Aim of the exercise:
Lines before the one containing "Click the Ethereum Gas Tracker heading" are to be skipped; reproduce that line and the rest of the records below exactly.

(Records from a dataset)
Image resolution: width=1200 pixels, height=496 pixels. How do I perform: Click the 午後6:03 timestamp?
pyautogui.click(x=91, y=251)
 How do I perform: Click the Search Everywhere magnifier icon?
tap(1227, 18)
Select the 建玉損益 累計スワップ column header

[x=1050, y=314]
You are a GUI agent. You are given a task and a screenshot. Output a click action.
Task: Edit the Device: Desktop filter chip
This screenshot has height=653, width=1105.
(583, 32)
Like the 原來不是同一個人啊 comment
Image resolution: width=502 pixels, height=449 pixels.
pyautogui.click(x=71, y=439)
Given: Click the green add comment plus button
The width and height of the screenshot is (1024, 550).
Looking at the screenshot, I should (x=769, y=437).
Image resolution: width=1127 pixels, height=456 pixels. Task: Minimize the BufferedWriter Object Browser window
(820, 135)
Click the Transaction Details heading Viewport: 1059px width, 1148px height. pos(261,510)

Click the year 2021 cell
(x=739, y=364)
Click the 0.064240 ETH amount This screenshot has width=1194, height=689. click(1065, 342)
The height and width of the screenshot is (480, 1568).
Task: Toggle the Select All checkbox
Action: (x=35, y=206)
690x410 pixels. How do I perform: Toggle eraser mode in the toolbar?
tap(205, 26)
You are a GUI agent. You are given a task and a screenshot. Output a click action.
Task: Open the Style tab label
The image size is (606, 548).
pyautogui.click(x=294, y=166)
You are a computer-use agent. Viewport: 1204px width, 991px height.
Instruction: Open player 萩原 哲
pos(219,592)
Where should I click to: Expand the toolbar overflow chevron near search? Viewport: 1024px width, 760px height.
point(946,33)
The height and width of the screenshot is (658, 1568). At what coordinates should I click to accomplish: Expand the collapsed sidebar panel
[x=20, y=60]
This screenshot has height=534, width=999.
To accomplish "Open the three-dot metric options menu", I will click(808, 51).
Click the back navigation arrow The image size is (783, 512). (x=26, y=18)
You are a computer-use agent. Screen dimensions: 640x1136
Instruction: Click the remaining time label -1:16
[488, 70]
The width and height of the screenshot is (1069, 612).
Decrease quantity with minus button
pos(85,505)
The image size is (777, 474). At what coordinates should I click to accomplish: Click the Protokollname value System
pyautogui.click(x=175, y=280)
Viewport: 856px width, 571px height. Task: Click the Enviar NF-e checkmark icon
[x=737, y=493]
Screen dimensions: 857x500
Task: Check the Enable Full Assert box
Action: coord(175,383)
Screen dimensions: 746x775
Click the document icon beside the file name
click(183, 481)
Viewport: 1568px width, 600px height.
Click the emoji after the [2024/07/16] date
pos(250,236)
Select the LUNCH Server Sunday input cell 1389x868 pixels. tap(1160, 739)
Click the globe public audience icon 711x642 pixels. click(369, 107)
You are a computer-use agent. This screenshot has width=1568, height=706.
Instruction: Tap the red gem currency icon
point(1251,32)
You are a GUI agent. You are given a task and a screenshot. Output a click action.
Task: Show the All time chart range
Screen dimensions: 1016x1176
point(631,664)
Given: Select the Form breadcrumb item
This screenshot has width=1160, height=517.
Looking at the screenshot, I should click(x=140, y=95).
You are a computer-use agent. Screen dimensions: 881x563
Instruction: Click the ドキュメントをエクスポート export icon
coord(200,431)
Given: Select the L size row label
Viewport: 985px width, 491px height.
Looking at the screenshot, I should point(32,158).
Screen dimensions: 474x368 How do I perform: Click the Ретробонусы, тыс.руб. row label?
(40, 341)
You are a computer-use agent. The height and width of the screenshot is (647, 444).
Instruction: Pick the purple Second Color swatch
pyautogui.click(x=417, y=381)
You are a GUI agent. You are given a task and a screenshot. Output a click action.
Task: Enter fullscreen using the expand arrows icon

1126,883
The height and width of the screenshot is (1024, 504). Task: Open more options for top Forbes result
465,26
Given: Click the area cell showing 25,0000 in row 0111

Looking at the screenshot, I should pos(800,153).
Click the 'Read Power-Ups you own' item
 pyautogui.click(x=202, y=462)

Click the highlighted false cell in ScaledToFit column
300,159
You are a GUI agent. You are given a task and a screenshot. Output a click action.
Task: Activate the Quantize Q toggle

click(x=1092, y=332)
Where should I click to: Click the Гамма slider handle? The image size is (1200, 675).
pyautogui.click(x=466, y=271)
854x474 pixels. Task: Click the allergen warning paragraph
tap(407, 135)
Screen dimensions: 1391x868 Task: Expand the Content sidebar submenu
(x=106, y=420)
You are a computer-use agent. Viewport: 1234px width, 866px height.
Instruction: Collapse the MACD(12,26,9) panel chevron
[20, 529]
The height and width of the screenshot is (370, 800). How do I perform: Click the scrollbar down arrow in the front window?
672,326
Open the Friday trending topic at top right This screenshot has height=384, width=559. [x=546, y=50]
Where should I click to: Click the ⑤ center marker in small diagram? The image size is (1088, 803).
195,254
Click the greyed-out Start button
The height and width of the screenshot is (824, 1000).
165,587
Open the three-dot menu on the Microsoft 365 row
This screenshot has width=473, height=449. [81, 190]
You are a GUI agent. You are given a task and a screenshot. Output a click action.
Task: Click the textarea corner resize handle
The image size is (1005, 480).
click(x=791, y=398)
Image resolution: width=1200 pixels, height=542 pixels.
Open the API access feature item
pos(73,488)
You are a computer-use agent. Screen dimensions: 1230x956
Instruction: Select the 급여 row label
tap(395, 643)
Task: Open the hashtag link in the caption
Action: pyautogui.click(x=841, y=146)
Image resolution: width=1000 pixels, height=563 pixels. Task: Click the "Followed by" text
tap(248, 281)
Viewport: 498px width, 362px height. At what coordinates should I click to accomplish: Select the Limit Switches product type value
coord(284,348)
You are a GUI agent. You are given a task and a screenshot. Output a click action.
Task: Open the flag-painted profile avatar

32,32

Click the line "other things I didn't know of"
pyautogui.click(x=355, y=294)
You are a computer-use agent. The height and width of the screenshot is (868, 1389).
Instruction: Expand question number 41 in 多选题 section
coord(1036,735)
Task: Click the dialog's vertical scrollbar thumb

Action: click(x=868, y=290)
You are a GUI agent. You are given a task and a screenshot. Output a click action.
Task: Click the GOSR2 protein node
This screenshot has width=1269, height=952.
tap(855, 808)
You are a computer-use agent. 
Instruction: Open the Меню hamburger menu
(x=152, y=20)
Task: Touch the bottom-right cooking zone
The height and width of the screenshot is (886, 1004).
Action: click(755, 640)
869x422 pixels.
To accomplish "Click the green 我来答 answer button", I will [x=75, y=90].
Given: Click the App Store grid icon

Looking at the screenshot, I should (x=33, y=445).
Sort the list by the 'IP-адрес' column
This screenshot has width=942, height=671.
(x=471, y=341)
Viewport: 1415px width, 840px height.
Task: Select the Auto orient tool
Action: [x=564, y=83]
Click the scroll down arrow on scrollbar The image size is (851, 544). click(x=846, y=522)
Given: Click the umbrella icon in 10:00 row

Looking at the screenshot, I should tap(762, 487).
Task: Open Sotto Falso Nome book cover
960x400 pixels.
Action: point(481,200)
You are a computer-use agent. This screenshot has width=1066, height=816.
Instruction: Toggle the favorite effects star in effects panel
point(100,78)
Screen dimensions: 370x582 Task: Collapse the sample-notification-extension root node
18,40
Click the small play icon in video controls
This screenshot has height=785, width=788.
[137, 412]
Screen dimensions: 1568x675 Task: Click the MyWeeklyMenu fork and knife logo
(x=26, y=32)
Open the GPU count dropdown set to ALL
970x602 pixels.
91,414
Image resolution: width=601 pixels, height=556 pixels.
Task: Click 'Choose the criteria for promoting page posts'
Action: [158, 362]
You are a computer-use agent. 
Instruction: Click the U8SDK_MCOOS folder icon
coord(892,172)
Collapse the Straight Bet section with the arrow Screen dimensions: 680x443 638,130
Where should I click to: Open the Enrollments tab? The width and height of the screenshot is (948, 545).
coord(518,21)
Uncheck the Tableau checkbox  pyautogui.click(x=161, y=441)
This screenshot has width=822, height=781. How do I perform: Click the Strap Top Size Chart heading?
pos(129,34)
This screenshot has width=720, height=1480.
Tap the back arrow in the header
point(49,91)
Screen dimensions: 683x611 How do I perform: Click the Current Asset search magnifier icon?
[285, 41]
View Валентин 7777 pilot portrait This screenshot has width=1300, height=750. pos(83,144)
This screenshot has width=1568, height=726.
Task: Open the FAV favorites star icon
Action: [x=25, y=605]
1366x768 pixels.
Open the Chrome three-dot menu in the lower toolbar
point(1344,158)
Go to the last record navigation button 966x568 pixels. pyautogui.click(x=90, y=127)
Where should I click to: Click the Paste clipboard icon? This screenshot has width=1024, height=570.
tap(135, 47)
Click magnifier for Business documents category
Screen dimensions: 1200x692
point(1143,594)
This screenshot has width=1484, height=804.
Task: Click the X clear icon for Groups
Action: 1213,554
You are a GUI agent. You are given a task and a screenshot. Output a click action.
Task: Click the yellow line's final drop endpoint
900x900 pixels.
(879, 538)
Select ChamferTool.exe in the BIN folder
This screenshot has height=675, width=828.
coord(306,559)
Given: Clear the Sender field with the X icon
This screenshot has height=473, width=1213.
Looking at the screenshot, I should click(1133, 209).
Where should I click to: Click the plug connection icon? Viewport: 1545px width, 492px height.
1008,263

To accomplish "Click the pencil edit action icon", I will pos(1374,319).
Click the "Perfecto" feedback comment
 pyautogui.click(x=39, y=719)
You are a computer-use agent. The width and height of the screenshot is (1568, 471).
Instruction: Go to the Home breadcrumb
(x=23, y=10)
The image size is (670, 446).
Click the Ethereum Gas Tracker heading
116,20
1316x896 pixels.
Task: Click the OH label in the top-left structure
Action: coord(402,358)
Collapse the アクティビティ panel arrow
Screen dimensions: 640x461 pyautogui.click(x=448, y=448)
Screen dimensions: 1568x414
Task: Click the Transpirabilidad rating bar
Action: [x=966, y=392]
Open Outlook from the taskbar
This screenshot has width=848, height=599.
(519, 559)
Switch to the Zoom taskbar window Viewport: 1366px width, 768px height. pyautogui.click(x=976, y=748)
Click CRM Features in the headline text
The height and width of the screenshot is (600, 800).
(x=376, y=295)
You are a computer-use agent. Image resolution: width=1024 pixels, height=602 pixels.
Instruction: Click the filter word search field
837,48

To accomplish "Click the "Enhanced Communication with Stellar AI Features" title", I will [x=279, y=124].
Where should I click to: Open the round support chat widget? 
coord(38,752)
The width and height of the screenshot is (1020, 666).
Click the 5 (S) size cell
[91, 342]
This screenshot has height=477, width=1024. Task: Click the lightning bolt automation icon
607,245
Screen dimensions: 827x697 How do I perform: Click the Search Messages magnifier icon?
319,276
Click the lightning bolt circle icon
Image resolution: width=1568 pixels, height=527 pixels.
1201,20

Solution to this exercise:
Click the Ethereum Gas Tracker heading
116,20
1316x896 pixels.
Task: Click the OH label in the top-left structure
Action: coord(402,358)
Collapse the アクティビティ panel arrow
Screen dimensions: 640x461 pyautogui.click(x=448, y=448)
Screen dimensions: 1568x414
Task: Click the Transpirabilidad rating bar
Action: [x=966, y=392]
Open Outlook from the taskbar
This screenshot has width=848, height=599.
(519, 559)
Switch to the Zoom taskbar window Viewport: 1366px width, 768px height. pyautogui.click(x=976, y=748)
Click CRM Features in the headline text
The height and width of the screenshot is (600, 800).
(x=376, y=295)
You are a computer-use agent. Image resolution: width=1024 pixels, height=602 pixels.
Instruction: Click the filter word search field
837,48

To accomplish "Click the "Enhanced Communication with Stellar AI Features" title", I will [x=279, y=124].
Where should I click to: Open the round support chat widget? 
coord(38,752)
The width and height of the screenshot is (1020, 666).
Click the 5 (S) size cell
[91, 342]
This screenshot has height=477, width=1024. Task: Click the lightning bolt automation icon
607,245
Screen dimensions: 827x697 How do I perform: Click the Search Messages magnifier icon?
319,276
Click the lightning bolt circle icon
Image resolution: width=1568 pixels, height=527 pixels.
1201,20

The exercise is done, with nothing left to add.